Visto però che il testo di legge fa esplicito riferimento al decreto che aveva portato dal 36% al 50%  la detrazione edile, entrato in vigore il 26 giugno 2012, “si ritiene che il legislatore abbia considerato il sostenimento di spese dal 26 giugno 2012 per gli interventi edilizi come presupposto cui collegare la possibilità di avvalersi della detrazione in esame, essendo rappresentativo di lavori in corso di esecuzione o comunque terminati da un lasso di tempo sufficientemente contenuto, tale da presumere che l’acquisto sia diretto al completamento dell’arredo dell’immobile su cui i lavori sono stati effettuati”.

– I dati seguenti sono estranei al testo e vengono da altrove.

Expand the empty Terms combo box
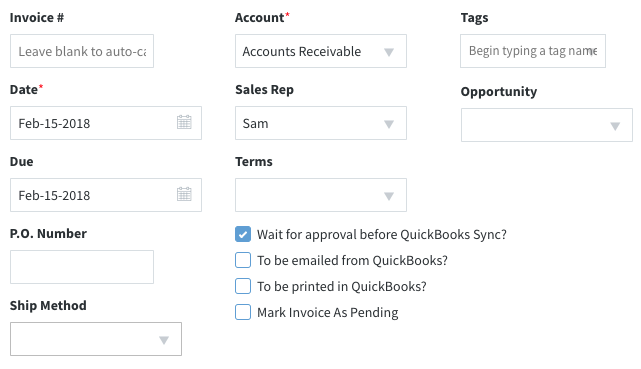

“Si ritiene possibile inoltre – conclude l’agenzia delle Entrate – che le spese per l’acquisto di mobili e di grandi elettrodomestici siano sostenute anche prima di quelle per la ristrutturazione, a condizione che siano stati già avviati i lavori di ristrutturazione dell’immobile cui detti beni sono destinati.
In altri termini, la data di inizio lavori deve essere anteriore a quella in cui sono sostenute le spese per l’acquisto di mobili e di grandi elettrodomestici, ma non è necessario che le spese di ristrutturazione siano sostenute prima di quelle per l’arredo dell’abitazione”.